Innovators come in two varieties: those who toil away unappreciated in their laboratories for years before unveiling their masterpiece, and those who surround themselves with the smartest people that they can find. Gordon Bruce's monograph of Eliot Noyes demonstrates the joy and prosperity that the latter approach can provide.
Eliot Noyes serves as a strong companion piece to Markus Rathgeb's monograph on Otl Aicher. Both men lived through similar eras, with their careers spanning from World War II through to the digital era. They shared similar passions in art and design. While each focused on corporate branding as much as they did on their design specialties, the two men led extraordinarily different lives.
Noyes had an enviable variety of experiences, exploring Persia as a young man, supporting the war effort, acting as curator for seminal MoMA design exhibits, completing a wide range of architectural projects and supervising branding efforts for global corporations. Throughout it all, he gathered other talented designers around him like orbiting planets. By bringing modernist architects to small communities, like New Canaan, Connecticut, he created lasting architectural legacies in some rather unlikely places.Even to this day, however, the fate of some of the houses built in New Canaan is being questioned, just as it was when they were first built. The list of architects and collaborators involved -- including Philip Johnson, Marcel Breuer, Isamu Noguchi Alexander Calder and Noyes himself -- sounds like a primer on modernist design. Reading about the origins of New Canaan's modernist architecture provides a strong case for the importance of maintaining these groundbreaking homes.

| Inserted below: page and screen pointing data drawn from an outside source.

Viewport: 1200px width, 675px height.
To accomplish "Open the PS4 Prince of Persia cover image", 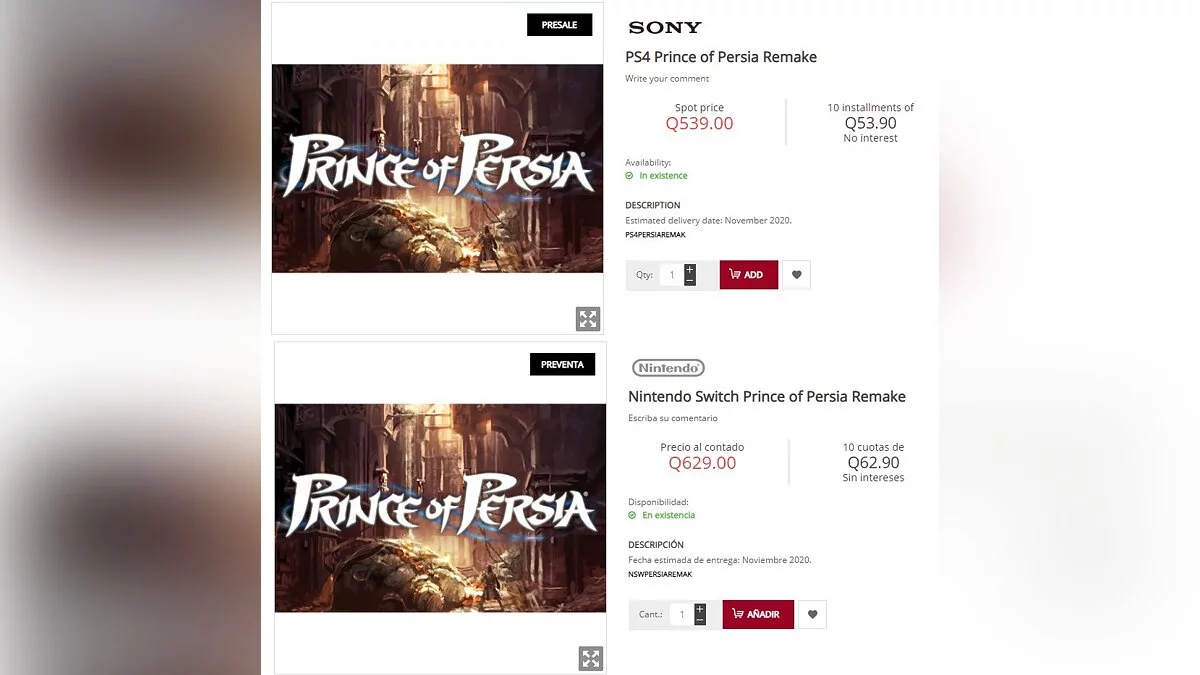I will tap(437, 168).
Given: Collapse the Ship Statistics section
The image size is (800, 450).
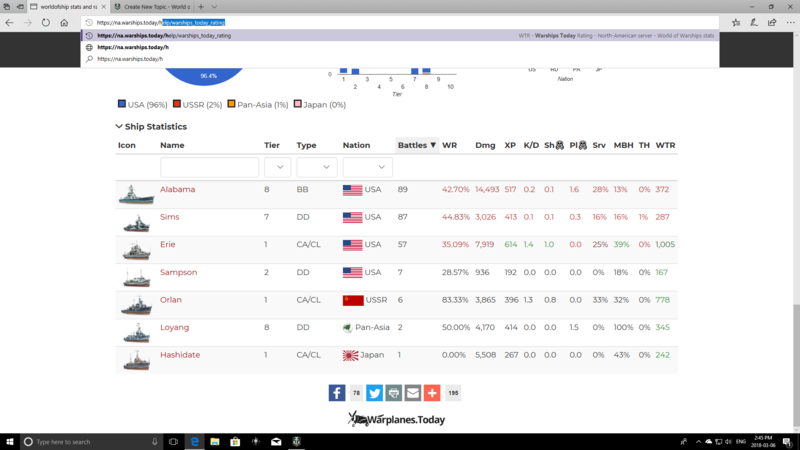Looking at the screenshot, I should click(x=119, y=127).

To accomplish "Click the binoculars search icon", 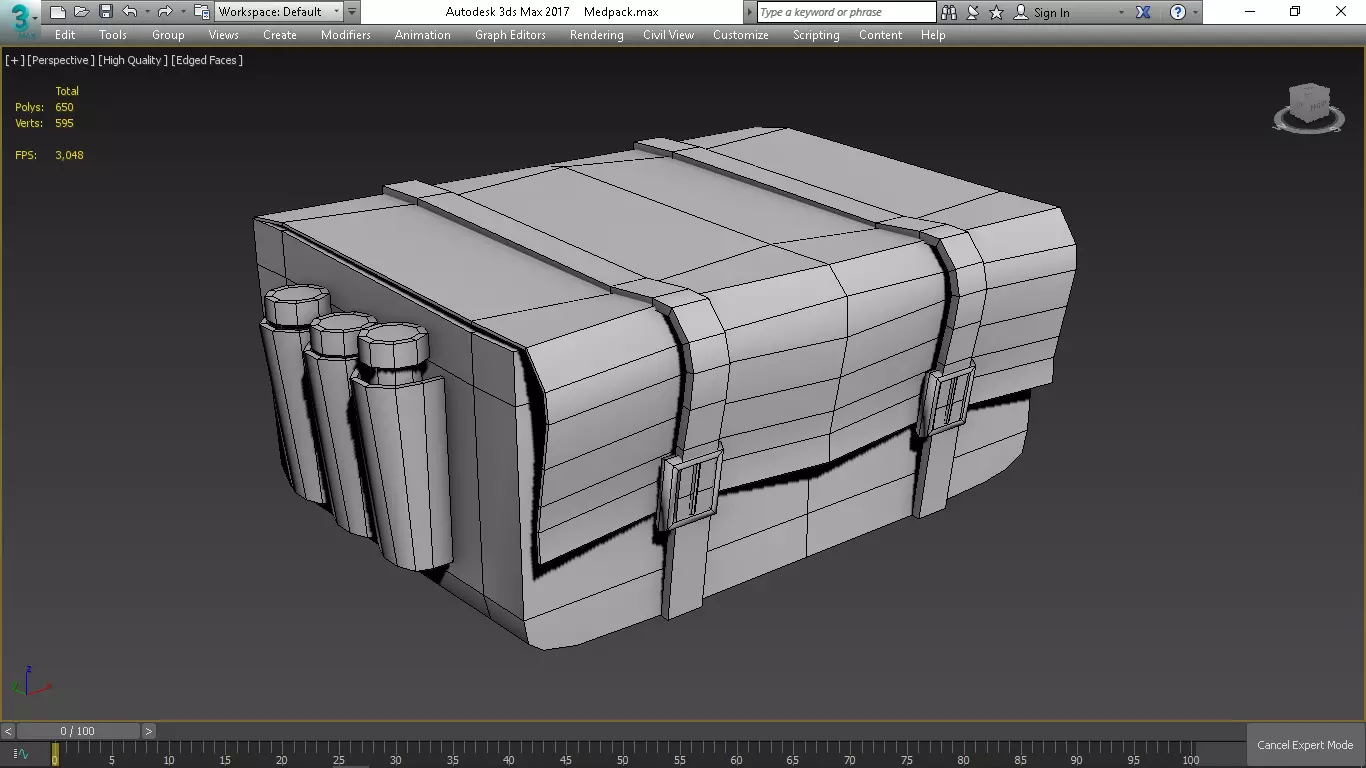I will [948, 12].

As a historical document Eliot Noyes provides valuable insights, but as a story, Noyes's life lacked dramatic tension. A few events, such as the reaction of the New Canaan locals to the modernist homes supply resistance, but Gordon Bruce seems to present Noyes's life as one largely devoid of failure. As Leo Tolstoy explained at the beginning of Anna Karenina, "Happy families are all alike; every unhappy family is unhappy in its own way." Tolstoy's observation encapsulates the problem inherent in this text, because Noyes's life seems too charmed to equal the excitement of a figure like Aicher's.
Unlike a novel, however, a life is not to be judged by its dramatic value. Noyes lived a rich and full existence, adhering to his own moral principles just as thoroughly as Aicher. Though the monograph does not make for a particularly riveting story, anyone would be satisfied to live a life that achieved the personal and social success that Noyes did. Further, by leveraging his rich social network into creative and architectural triumphs, Noyes not only left a tangible design legacy, but also provided a template for success in life in general.